Estratto del documento =>
Uva: fiano di Avellino
Fascia di prezzo: da 5 a 10 euro
Fermentazione e maturazione: acciaio
Vista: 5/5. Naso 24/30. Palato 26/30. Non omologazione 34/35
Eccola, dunque, ‘sta cazzo di collina. Uno di quei posti in Campania creato proprio per fare vino. Un particolare di cui spesso ci dimentichiamo: nelle visite e nelle degustazioni si insiste sulla tecnica in vigna e di vinificazione e dimentichiamo spesso una cosa molto naturale: non tutto può produrre tutto. Allo stesso modo.
La tecnica, l’iniziativa chimica, gli accorgimenti prodotti dalla ricerca, possono sicuramente rendere possibili cose inimmaginabili sino a vent’anni fa, come piantare sangiovese per Brunello in un campo di patatae a valle e produrre un vino enologicamente corretto. Ma è proprio l’eccellenza l’aspetto non facilmente replicabile, perché come la sapienza è frutto di visioni e letture oltre che di dna ereditario e condizioni sociali, così la vite, quella vite, si esprime al meglio solo in determinate condizioni.
Per distruggere il territorio devo dire che il ceto politico irpino ci si è messo d’impegno e con scientificità: l’unica cosa interessante da vedere ormai sono le vetrine del bar Moccia, da sempre prima tappa delle nuove aziende vitivinicole irpine, dotato di una buona cantina climatizzata. Per il resto è come Bagnoli, Porto Marghera: industrie e industrie, tra cui la Fiat che anche qui ha beccato i suoi bravi contributi pubblici.
Trattenendo il vomito, lo stomaco si riassesta dopo il passaggio al livello di una linea che non funziona più, era la strada ferrata del vino che da Avellino portava a Rocchetta. Qui finalmente querce e castagno tornano padroni del paesaggio, i boschi si infittiscono attorno ai vigneti, sino alla ciba dove il paese ha conservato sostanzialmente la sua impronta medioveale dal cui castello si controllava il territorio.
Qui c’è la vigna di Fiano piantata da Antonio Troisi, entrata in produzione per la prima volta nel 1984 che io vidi esattamente dieci anni dopo.
I vini del figlio Raffaele hanno tutti grande personalità: sapidi, freschi, poche tracce di frutta bianca, lunghezza. Anno più, anno meno, sono una chicca per amatori che chiunque può leggere e bere senza alcun problema. Dieci ettari e centomila bottiglie sono le due asticelle oltre le quali non si vuole, non si può andare. Così questo marchio aziendale, uno dei primi dieci nati in Irpinia, difficilmente può deludere.
Anche il 2006, annata sottile e difficile, provato all’Antica Osteria Marconi, si concede in maniera suadente. L’acidità che inizia a rientrare presenta il bicchiere quasi in equilibrio con uno sbilanciamento ancora verso la freschezza. Non ci sono note dolci, ma la sapidità assoluto che detta il tema enologico di questa piccola cantina. Buona lunghezza, non c’è il problema della magrezza rilevata spesso in campioni di questa annata, si ha anzi la senzazione quasi di una tendenza alla grassezza.

Istruzioni =>
**A.** Riporta tutti i punteggi assegnati nel testo sul fiano di Avellino, ciascuno con la voce a cui si riferisce.
**B.** Secondo il testo sul fiano di Avellino, in che anno la vigna di Fiano piantata da Antonio Troisi è entrata in produzione per la prima volta?
**C.** Trasforma in un breve elenco puntato il paragrafo del testo sul fiano di Avellino che comincia con "I vini del figlio Raffaele", mantenendo i fatti principali.

Dati mostrati =>
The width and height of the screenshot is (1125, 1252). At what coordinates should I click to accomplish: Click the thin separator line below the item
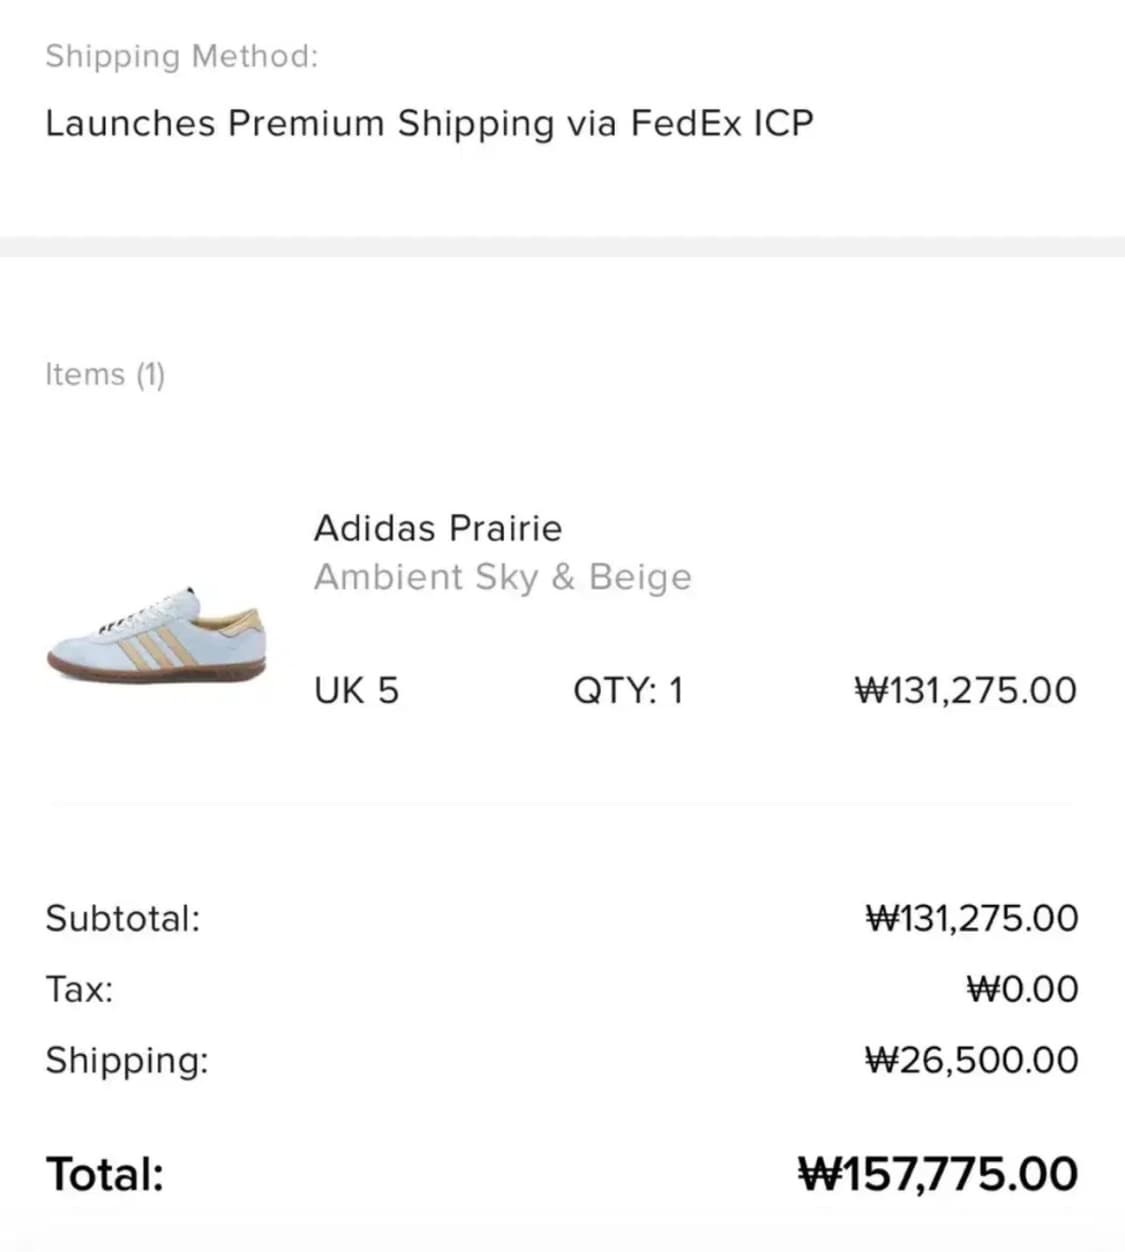point(562,803)
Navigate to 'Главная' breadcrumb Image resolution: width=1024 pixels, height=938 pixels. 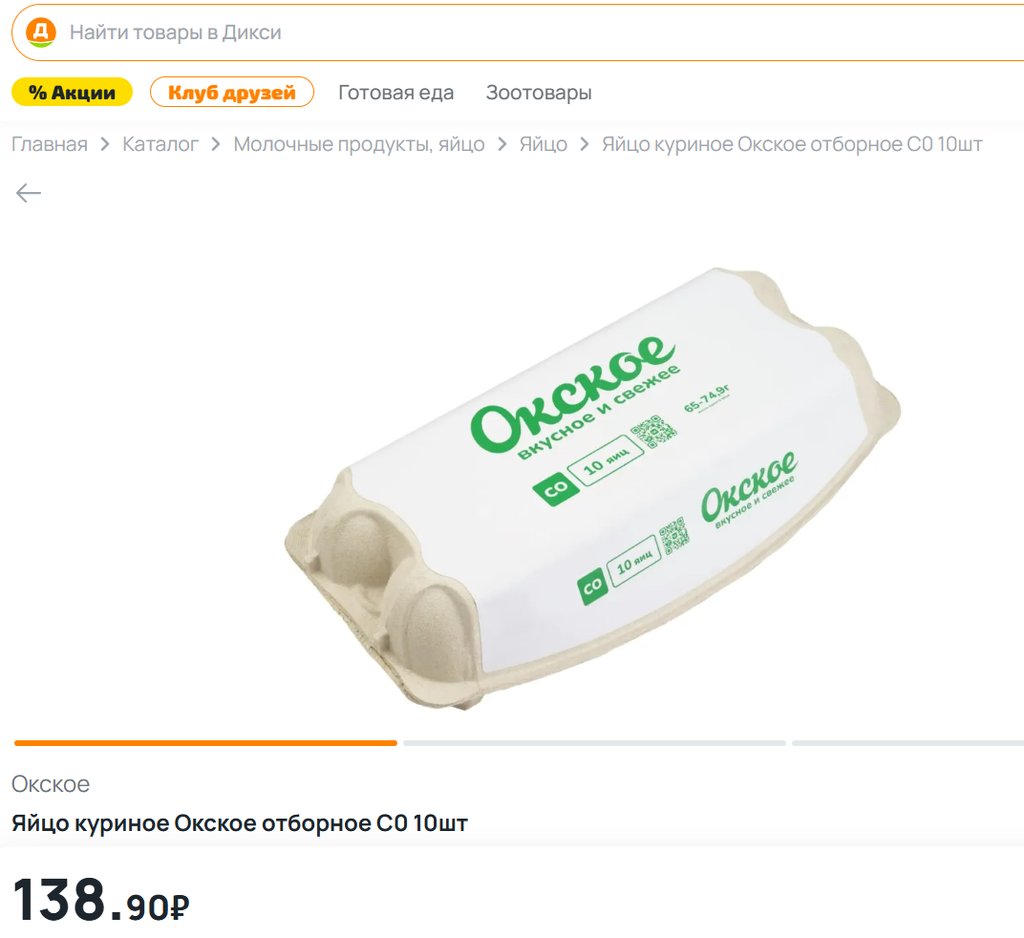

Soluzioni =>
**A.**
Vista: 5/5
Naso: 24/30
Palato: 26/30
Non omologazione: 34/35

**B.** Nel 1984.

**C.**
- I vini di Raffaele hanno tutti grande personalità: sono sapidi e freschi, hanno poche tracce di frutta bianca e sono lunghi.
- Sono una chicca per amatori, ma chiunque può leggerli e berli senza problemi.
- L'azienda non vuole e non può superare i dieci ettari e le centomila bottiglie.
- Il marchio è uno dei primi dieci nati in Irpinia e difficilmente delude.